Dopo la promessa di finanziamento da parte della Regione dei lavori di ripristino dell’accesso alla Fondovalle Trignina, la situazione non è cambiata e il Comitato torna a promettere battaglia. Appello al neo presidente della Provincia di Isernia, Alfredo Ricci.

Hanno addirittura minacciato di restituire le tessere elettorali in occasione delle scorse elezioni Europee i cittadini riunitisi nel Comitato spontaneo di protesta nato per accendere i riflettori sul pessimo stato in cui versano le strade di collegamento a Bagnoli del Trigno, una delle ‘perle’ del Molise.

Momenti di alta tensione si sono addirittura registrati a marzo e maggio dello scorso anno per via delle disastrose condizioni dell’accesso alla Fondovalle Trignina.

La rivolta dei residenti si è placata all’inizio di quest’estate per via della promessa di finanziamento da parte della Regione Molise dei lavori di ripristino della strada in località Spronsasino.

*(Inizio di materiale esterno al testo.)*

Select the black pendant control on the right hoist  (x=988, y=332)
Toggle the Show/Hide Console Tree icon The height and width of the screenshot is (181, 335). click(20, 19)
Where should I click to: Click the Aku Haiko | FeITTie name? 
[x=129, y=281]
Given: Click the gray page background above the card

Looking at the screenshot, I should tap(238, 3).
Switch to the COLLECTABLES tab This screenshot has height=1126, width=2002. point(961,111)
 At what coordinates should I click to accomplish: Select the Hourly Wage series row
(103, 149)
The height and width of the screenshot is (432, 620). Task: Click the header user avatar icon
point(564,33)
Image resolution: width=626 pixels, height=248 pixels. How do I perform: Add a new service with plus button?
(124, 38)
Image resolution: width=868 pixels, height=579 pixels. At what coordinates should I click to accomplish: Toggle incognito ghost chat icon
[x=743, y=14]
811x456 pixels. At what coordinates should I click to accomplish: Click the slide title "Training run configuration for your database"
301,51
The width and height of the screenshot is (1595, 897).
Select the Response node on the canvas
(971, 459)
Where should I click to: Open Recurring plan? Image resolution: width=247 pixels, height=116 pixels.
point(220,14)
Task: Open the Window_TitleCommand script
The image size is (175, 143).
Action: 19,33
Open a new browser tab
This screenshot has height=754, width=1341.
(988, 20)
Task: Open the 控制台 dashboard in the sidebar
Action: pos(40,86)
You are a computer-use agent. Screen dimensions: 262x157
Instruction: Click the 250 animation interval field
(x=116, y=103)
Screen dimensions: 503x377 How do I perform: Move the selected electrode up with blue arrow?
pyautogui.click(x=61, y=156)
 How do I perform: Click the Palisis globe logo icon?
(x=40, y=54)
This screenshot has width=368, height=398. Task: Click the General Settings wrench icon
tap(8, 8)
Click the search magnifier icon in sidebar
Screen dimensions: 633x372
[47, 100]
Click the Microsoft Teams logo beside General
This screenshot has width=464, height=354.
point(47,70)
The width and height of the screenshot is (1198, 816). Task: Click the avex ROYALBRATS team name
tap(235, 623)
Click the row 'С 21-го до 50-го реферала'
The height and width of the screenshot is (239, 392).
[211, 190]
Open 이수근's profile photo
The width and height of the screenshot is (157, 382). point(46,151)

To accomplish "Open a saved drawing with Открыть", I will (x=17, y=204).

“Essa risale ormai ai primi di giugno – spiega Franco Mastrodonato portavoce del Comitato – e considerata la gravità della situazione si parlava di corsia preferenziale e velocizzazione dell’iter. È passata l’intera estate e tra alterne notizie, diverse settimane fa, per bocca di due assessori regionali, si è giunti all’agognata delibera; questa, incagliatasi prima negli uffici della Regione, è stata trasmessa infine alla Provincia di Isernia, dove giace in un pantano burocratico che non assicura un’evoluzione utile in tempi brevi”, denuncia Mastrodonato.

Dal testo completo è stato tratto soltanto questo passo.